The distraction almost cost Hrelle his life, as Valtiri took advantage and drew blood along Hrelle’s left bicep, cutting through the padding of his Starfleet jacket like it wasn’t there. Hrelle cursed, forcing down the pain as he went on the defensive, unable to help his daughter.

Suddenly there was a horrible screech, and both Hrelle and Valtiri paused and turned, to see the huge bird spurt black blood as Sasha stabbed it with her sword, drawing the blade up to nearly bisect it, sending entrails and feathers flying. Sasha half-staggered to her feet, covered in the bird’s blood, her clawed face looking horrified, both from the attack, and from her own response to it.

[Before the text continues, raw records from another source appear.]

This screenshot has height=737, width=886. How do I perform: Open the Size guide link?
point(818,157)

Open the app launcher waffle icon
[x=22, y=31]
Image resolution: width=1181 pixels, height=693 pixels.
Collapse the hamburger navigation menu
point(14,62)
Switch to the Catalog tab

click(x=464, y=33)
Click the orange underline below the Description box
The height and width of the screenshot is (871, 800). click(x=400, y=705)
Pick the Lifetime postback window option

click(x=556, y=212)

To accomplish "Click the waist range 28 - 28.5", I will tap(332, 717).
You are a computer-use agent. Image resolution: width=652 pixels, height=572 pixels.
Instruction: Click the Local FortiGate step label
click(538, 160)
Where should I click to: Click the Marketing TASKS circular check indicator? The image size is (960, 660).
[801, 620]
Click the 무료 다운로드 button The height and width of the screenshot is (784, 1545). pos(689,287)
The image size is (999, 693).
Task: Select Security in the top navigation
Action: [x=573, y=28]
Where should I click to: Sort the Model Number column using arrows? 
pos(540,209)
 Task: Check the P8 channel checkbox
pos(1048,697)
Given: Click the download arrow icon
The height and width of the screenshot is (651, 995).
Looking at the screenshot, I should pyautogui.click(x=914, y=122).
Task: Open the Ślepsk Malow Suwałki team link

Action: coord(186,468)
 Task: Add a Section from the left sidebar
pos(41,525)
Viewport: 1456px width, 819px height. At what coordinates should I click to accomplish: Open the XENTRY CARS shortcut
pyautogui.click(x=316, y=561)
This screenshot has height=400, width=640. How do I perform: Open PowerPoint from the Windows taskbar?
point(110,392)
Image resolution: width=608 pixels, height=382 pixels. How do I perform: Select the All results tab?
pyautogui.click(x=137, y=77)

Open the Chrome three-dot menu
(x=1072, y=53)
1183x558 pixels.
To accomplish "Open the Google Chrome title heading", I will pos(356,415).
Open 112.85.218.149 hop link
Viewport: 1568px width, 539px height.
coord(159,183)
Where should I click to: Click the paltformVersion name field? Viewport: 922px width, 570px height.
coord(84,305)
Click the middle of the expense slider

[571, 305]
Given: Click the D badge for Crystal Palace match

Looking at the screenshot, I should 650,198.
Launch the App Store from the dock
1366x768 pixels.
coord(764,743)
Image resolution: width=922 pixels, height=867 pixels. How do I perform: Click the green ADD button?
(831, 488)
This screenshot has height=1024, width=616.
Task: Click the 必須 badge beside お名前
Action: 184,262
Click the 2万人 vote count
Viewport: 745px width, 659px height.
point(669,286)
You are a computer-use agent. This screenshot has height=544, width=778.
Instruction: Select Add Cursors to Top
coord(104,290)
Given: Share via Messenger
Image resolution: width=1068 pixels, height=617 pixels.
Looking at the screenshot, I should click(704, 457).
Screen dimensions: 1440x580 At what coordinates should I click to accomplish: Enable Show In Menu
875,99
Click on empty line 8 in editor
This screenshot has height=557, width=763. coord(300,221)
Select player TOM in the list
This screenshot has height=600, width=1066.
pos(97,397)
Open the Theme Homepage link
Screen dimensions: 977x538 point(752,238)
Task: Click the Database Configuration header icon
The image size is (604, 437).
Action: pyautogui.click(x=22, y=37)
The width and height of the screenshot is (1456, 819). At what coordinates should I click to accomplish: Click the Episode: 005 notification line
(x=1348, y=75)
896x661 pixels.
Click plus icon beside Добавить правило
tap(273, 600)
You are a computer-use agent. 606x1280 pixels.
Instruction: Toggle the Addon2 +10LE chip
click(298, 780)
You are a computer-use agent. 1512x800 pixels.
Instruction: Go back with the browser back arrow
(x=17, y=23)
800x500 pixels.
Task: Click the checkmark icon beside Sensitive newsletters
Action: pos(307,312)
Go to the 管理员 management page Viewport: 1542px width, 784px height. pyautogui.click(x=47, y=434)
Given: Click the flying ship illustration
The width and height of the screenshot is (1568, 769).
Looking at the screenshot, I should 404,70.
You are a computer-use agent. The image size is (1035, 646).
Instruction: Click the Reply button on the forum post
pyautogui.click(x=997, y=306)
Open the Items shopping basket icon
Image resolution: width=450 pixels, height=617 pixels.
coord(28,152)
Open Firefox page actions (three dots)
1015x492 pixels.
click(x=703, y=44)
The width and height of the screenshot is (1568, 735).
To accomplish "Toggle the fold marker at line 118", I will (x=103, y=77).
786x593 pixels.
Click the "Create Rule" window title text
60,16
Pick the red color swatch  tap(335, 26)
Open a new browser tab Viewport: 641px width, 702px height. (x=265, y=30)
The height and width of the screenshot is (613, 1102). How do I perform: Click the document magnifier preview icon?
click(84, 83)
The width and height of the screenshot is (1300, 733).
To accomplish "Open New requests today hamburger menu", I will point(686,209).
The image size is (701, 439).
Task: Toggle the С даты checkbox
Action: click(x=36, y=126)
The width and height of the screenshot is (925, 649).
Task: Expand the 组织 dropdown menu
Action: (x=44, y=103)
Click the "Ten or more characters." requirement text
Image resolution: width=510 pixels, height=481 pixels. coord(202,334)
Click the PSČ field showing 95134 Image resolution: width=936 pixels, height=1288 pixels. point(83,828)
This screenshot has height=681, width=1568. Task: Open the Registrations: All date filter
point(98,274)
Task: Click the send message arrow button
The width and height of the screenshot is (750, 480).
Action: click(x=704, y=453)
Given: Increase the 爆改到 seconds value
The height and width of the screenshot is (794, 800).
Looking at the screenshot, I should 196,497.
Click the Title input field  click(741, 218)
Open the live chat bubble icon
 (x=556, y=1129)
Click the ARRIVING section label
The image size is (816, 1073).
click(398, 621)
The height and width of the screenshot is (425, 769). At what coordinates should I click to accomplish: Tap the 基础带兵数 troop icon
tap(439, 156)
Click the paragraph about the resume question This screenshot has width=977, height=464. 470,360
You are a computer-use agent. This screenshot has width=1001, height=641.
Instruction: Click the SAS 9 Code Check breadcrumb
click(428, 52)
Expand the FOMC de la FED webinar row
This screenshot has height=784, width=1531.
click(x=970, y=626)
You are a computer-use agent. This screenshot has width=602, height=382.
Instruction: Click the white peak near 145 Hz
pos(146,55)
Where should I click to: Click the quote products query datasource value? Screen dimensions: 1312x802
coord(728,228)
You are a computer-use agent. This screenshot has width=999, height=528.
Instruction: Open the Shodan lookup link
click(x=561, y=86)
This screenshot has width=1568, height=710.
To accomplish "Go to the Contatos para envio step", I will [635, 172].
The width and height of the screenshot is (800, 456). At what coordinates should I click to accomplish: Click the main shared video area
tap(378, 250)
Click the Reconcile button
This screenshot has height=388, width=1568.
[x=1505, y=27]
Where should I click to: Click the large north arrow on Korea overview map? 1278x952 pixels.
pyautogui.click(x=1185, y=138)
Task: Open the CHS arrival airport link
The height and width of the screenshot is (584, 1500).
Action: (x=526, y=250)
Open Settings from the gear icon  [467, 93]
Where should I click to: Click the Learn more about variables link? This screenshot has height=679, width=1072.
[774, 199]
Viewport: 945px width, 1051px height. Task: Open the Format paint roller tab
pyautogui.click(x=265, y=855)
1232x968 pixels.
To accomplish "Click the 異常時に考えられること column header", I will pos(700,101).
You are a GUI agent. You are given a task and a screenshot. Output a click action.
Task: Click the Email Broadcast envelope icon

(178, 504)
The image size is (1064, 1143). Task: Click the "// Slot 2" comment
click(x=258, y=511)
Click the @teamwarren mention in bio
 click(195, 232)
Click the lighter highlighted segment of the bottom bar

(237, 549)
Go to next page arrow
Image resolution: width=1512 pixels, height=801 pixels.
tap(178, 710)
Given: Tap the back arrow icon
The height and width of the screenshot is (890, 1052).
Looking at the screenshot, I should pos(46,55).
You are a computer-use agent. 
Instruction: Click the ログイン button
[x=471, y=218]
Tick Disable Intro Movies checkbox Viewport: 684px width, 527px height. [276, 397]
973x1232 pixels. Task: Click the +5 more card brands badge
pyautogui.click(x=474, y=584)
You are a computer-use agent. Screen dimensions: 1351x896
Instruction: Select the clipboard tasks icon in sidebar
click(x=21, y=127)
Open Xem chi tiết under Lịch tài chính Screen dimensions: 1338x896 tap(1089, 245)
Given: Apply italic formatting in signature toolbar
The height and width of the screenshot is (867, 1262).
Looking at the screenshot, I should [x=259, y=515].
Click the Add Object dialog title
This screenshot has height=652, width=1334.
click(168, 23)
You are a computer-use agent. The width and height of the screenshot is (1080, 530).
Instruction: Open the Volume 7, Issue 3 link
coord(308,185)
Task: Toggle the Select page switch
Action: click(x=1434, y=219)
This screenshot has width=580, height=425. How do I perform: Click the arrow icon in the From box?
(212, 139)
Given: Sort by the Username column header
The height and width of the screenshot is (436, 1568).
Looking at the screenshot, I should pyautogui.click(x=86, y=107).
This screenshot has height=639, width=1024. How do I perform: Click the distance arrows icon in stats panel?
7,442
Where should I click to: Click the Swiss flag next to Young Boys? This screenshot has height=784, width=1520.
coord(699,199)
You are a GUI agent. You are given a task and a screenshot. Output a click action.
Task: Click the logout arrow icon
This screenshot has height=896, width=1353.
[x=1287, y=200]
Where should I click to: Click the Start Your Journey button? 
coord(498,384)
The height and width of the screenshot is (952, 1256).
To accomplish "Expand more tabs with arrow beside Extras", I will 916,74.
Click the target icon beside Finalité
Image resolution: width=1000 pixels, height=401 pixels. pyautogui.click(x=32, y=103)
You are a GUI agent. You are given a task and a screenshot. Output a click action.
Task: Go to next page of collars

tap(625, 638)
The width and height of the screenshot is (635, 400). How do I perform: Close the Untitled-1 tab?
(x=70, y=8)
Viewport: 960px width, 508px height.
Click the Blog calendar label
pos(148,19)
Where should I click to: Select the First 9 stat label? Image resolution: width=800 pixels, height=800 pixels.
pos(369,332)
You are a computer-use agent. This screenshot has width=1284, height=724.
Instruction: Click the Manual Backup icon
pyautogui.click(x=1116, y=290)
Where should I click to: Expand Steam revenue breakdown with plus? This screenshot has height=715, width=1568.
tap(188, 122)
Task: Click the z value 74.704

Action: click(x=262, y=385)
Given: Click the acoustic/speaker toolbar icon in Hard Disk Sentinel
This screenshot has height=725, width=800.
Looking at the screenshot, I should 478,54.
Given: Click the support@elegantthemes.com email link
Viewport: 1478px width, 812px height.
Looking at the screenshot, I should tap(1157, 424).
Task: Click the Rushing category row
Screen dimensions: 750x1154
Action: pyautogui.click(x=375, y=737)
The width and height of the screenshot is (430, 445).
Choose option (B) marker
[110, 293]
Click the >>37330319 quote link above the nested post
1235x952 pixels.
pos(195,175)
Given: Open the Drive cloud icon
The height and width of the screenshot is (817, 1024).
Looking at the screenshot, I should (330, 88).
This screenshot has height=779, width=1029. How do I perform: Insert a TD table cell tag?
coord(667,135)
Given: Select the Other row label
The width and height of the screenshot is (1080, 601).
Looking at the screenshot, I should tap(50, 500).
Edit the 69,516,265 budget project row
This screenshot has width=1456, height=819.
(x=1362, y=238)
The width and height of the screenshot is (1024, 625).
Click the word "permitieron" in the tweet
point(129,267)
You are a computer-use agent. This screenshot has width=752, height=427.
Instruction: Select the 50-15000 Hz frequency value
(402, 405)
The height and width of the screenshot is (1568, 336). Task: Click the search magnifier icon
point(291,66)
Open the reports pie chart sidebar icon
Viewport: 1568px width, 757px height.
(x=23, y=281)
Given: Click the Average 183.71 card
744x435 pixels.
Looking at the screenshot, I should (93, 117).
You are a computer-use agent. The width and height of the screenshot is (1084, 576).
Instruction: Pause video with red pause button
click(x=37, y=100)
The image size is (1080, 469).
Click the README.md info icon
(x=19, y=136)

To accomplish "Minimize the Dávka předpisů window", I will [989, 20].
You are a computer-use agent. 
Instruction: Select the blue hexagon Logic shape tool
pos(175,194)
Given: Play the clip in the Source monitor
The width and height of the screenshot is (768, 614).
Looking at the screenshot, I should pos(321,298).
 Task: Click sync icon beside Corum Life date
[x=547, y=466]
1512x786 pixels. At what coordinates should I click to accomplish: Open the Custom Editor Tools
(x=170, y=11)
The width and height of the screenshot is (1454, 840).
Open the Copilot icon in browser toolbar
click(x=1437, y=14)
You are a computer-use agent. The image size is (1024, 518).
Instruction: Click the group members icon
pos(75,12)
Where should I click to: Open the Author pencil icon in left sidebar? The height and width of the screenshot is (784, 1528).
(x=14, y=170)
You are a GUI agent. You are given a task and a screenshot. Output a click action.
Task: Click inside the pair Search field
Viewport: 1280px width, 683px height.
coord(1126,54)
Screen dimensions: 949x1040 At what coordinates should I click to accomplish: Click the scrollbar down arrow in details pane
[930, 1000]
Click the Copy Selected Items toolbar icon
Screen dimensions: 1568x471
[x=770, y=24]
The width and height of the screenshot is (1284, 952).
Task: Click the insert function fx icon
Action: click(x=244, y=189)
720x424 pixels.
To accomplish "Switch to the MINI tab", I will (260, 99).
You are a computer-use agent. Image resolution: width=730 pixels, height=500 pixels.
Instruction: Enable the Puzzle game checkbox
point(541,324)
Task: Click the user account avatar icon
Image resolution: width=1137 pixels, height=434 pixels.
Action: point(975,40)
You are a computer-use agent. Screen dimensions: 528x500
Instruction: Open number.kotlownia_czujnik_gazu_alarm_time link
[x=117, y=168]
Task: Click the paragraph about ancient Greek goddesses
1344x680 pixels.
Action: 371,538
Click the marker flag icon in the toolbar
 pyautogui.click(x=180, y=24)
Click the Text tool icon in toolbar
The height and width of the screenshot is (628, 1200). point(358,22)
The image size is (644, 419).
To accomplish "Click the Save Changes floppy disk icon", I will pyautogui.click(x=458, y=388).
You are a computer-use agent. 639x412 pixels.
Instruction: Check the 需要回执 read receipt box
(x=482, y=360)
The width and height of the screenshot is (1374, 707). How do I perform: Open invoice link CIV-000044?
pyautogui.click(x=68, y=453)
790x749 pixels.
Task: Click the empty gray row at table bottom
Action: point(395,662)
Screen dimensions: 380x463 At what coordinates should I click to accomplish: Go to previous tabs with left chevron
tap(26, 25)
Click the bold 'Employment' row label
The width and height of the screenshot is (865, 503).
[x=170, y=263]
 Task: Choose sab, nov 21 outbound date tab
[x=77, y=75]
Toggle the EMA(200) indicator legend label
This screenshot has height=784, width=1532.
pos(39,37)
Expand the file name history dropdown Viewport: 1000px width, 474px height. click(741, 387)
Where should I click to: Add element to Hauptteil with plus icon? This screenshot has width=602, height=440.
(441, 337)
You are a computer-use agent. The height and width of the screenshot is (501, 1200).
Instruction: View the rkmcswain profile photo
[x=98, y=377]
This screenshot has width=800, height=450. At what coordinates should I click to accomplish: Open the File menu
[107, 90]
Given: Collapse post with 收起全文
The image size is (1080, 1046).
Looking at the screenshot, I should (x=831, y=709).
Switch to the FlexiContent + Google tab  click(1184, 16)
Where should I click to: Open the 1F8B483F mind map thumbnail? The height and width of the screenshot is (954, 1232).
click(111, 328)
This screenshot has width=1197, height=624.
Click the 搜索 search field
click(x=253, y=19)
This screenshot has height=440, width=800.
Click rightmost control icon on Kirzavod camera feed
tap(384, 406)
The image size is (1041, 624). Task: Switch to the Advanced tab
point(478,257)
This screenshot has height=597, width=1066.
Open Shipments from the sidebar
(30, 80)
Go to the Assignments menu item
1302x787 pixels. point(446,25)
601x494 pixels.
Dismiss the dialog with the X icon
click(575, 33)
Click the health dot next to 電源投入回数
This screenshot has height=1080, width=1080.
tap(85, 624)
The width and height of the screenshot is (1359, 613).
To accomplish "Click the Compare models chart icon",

“Nyx...” Valtiri mourned, and Hrelle heard the anguish in the Ferasan’s voice.

Then swiftly, more swiftly than Hrelle expected, Valtiri reached for something on his bandana with his free paw, drawing out a crescent-shaped throwing blade and flinging it with a roar in Sasha’s direction.

The throwing blade struck her firmly in the chest, the impact sending her sprawling to the grass, losing her grip on her sword, before lying still. Lifeless.

“SASHA!” Hrelle cried out, rage suffusing him as he stampeded towards Valtiri, the Ferasan turning and meeting him with equal rage, their blades clashing and reflecting the sunlight as they struck, again and again and again, Hrelle trying to drive his opponent to one side so he could get to Sasha and see if she was still alive-

“She still lives, Captain,” Valtiri suddenly declared hoarsely, his breath ragged. “But not- Not for long, once- once I get to her-

Hrelle hissed through clenched teeth, his confusion at how the Ferasan knew what he was thinking overwhelmed by pain and fury. “Murdering bastard-

“She killed my friend!”

“Fuck your friend! AND FUCK YOU!”

He arced back and brought his sword down with all his might.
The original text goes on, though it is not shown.